In one line of questioning, for instance, Vacca grilled DOT over the cost of making the Times Square plazas permanent. DOT Assistant Commissioner Andy Wiley-Schwartz explained that Times Square had been set for a full-scale reconstruction for years, well before any plans to pedestrianize Broadway had been introduced. The funding for the plan was the same, he said, only the design of the reconstruction changed.
Vacca put on his best prosecutorial demeanor. “So what will it cost?”
Wiley-Schwartz again explained that the price tag was for a much larger project than the plazas, reconstructing the street from sidewalk to sidewalk on both Broadway and Seventh Avenue, but that the total will be $20 million. The pedestrian plazas barely added to the cost. “Basically, instead of putting asphalt there, you’re putting concrete there,” he explained.
Vacca seized on the $20 million and feigned ignorance, pretending that the plaza would cost $20 million itself. “It’s going to be a very expensive pedestrian plaza at the end of the day.”
But Vacca isn’t dumb. After one more back-and-forth, Vacca made clear that he understood that the plaza wasn’t a significant cost item and moved on. He “got tough” with DOT for the benefit of the tabloids and the TV cameras, but then corrected course, presumably to avoid embarrassing himself further in front of the people in the room.
Vacca’s loaded questions presented DOT with several “damned if you do, damned if you don’t” moments. After asking whether the Midtown plazas were an attempt to keep people from driving into Manhattan, Vacca followed up by asking whether traffic volumes in the area had gone down. If the answer had been yes, it would no doubt have been taken as proof positive that the plaza program is really a plot to make life more difficult for car owners.
According to DOT, though, total traffic was the same. At Times Square, it just flowed more smoothly down Seventh Avenue instead of Broadway. That set Vacca off on a string of accusatory questions implying that the increased traffic on Seventh was destroying that street. “That concerns me from an access point of view, from a traffic movement point of view, and certainly from a pedestrian safety point of view as well.”
Just to be clear, neither safety risks, congestion, nor air pollution shifted from Broadway to other avenues.

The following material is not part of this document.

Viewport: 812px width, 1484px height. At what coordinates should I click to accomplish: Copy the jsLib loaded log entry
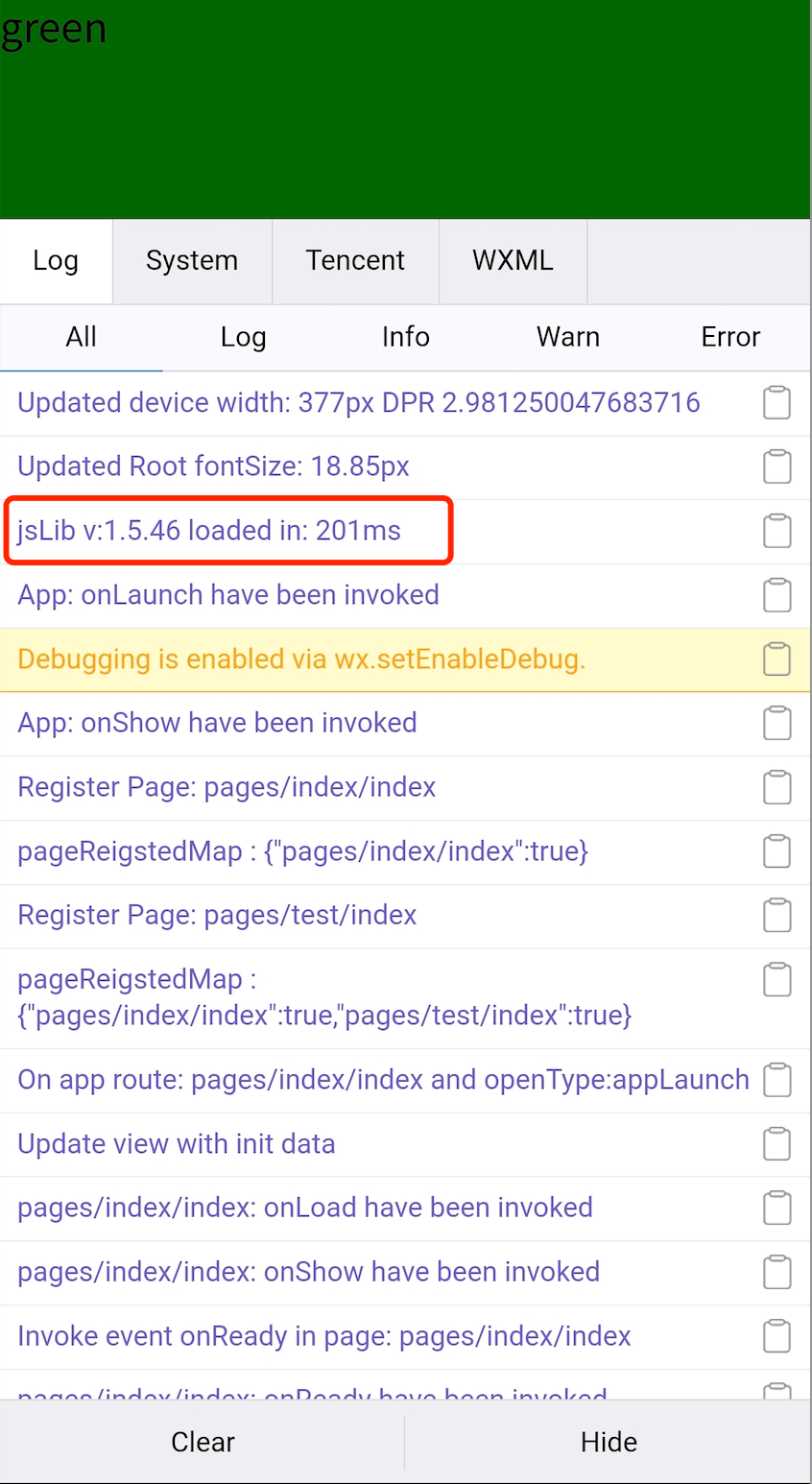click(776, 531)
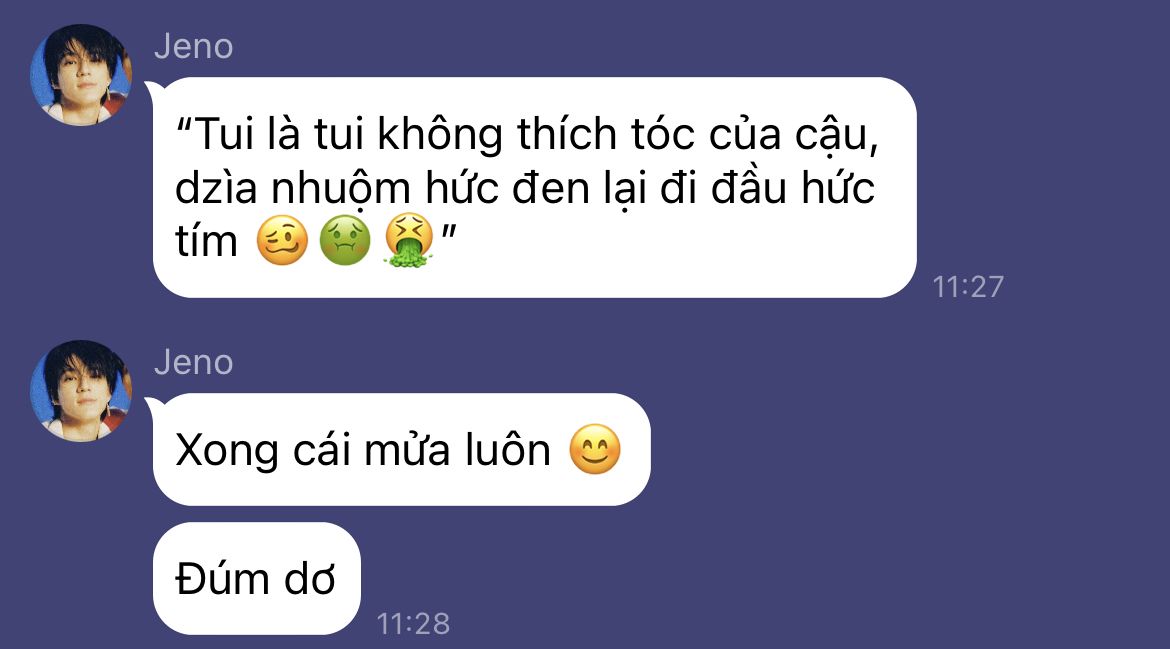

Pedestrian injuries fell by 35 percent in the entire study area for the Green Light for Midtown project, which included not just Broadway but also Seventh near Times Square and Sixth near Herald Square. And while air pollution plummeted in Times Square after the creation of the plazas, according to recent environmental data, it didn’t rise in the rest of Midtown.
Vacca played the same game when asking whether DOT planned to bring plazas to every community district. It was a no-win: Either DOT would be favoring certain parts of the city or foisting plazas on potentially unwilling communities. (For the record, the plaza program is entirely opt-in — a paragon of community engagement — and Wiley-Schwartz nailed the answer, saying that the goal is for every community to eventually request one.)
While the mainstream press coverage today is mainly about a “contentious hearing,” the only council member who really blasted the plazas was Eric Ulrich. Unlike Vacca, Ulrich hewed to his conviction: that making any more room for pedestrians and public life is a waste of money. That’s a foolish position, but at least a coherent one. Vacca never took such a stand — he never had to. By using his committee chairmanship to lob innuendo and false assumptions at DOT, he did far more to impede the continued improvement of NYC streets than Ulrich.